Senior Site Reliability Engineer

Obsidian Security
Summary
Join Obsidian Security's DevOps/SRE team and ensure engineering excellence translates into stable, scalable, and high-performing production systems. Collaborate with engineering, quality engineering, and customer support teams to deliver end-to-end services. Support and maintain the service quality of the customer-facing SaaS security platform, addressing complex challenges around scalability, reliability, observability, and cost efficiency. Maintain and enhance Helm charts, application deployment, monitoring, and CI/CD pipelines. Define service verification strategies and implement them as part of the CI/CD process to meet SLAs. Improve developer experience by optimizing CI/CD workflows and performance. Participate in the on-call rotation, providing 24/7 support.

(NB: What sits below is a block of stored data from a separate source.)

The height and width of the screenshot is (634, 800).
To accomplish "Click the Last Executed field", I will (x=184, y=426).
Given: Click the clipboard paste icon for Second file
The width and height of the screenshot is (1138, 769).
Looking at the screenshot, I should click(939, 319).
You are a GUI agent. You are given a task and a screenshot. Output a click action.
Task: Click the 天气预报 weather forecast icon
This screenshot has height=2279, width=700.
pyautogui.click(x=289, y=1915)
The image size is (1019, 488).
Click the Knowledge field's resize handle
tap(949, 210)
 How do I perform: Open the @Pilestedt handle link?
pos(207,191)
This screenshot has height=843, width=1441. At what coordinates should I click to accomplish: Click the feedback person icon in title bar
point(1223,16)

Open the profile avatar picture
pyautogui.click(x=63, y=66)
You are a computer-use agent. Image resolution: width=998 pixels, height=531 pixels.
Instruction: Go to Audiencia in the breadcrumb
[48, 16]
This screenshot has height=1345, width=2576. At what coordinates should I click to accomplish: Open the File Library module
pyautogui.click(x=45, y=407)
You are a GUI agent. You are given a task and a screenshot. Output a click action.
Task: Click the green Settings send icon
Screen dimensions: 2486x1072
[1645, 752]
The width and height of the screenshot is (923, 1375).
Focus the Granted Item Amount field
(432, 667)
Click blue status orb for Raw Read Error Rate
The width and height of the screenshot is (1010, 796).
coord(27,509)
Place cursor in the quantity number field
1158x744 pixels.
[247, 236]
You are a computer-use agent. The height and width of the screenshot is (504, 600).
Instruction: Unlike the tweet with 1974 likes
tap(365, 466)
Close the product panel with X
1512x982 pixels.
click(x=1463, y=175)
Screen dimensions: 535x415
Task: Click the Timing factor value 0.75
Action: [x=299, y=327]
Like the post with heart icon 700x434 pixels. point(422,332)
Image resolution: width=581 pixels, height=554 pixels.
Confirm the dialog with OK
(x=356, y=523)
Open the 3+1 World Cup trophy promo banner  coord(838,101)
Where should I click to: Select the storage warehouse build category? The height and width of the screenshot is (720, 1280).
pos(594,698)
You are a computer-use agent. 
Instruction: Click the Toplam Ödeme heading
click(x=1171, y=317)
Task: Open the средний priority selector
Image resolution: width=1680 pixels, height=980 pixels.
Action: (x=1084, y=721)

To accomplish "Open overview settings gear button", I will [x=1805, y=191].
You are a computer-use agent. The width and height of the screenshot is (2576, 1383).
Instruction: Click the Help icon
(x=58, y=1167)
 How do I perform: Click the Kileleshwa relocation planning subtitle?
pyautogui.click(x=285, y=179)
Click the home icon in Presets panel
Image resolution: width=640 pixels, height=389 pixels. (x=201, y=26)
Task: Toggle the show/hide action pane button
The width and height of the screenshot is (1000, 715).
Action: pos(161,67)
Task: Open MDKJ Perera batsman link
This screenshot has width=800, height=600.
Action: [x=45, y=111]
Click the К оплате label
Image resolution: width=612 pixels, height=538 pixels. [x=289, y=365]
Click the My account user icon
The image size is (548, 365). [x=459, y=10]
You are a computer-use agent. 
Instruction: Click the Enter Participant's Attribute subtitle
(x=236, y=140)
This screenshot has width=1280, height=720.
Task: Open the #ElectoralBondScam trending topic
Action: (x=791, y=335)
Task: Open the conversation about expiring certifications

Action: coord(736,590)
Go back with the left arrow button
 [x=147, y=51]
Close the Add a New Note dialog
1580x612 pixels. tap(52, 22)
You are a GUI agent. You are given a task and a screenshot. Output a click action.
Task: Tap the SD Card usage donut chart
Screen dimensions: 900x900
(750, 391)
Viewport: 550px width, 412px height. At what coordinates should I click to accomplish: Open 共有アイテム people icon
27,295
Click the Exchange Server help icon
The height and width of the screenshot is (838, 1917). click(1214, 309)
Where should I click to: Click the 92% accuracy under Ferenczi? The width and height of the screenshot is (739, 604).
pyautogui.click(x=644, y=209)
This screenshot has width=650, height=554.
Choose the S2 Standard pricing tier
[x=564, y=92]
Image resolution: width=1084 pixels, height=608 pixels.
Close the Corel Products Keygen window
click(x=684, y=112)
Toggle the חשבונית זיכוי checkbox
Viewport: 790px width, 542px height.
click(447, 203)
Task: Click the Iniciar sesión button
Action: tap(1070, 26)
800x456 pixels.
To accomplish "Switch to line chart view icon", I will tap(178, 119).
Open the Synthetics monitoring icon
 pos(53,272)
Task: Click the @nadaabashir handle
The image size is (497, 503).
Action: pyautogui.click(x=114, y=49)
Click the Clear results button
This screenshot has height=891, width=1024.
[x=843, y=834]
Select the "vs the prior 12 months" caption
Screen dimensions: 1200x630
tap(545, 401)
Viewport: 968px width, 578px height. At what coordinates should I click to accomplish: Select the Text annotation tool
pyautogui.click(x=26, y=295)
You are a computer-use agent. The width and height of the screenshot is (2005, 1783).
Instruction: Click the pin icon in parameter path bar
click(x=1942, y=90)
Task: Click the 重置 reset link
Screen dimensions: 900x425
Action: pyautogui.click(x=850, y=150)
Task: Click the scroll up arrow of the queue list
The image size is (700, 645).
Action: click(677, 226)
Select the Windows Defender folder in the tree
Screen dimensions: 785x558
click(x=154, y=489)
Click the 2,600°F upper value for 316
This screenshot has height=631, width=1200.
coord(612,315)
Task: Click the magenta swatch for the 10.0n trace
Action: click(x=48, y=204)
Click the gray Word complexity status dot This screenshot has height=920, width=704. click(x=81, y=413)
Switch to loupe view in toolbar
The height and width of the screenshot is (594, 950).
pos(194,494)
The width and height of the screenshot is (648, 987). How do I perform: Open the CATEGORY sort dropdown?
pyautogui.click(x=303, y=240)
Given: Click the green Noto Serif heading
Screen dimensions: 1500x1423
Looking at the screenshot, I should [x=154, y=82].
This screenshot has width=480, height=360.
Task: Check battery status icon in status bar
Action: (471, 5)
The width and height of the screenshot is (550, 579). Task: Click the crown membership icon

Monitor, debug, and optimize production infrastructure and services on AWS/GCP. Obsidian offers competitive benefits, including comprehensive healthcare, flexible paid time off, parental leave, and professional development resources.
Requirements
- 4+ years of experience in a DevOps or SRE role supporting SaaS services on GCP and/or AWS
- Bachelor's degree in Computer Science or related field
- Strong proficiency in Kubernetes, microservices architecture, Helm, GitLab CI/CD, and ArgoCD, Prometheus, Grafana
- Programming experience in at least one language; Golang or Python preferred
- Deep understanding of autoscaling, version upgrades, and cloud service optimization
Responsibilities
- Support and maintain the service quality of our customer-facing SaaS security platform
- Address complex challenges around scalability, reliability, observability, and cost efficiency
- Collaborate with Engineering teams to maintain and enhance Helm charts, application deployment, monitoring and CI/CD pipelines
- Embed into the engineering team so that you understand the application deeply
- Define service verification strategies and implement them as part of the CI/CD process to meet SLAs
- Improve developer experience by optimizing CI/CD workflows and performance
- Participate in the on-call rotation, providing 24/7 support in coordination with our global SRE team
- Monitor, debug, and optimize production infrastructure and services on AWS/GCP
Preferred Qualifications
Bonus if you're familiar with technologies like Kafka, Elasticsearch, PostgreSQL, ScyllaDB, Databricks, Dagster, Sentry, Kong
Benefits
- Competitive compensation with equity and 401k
- Comprehensive healthcare with dental and vision coverage
- Flexible paid time off and paid holiday time off
- 12 weeks of new parent or family leave
- Personal and professional development resources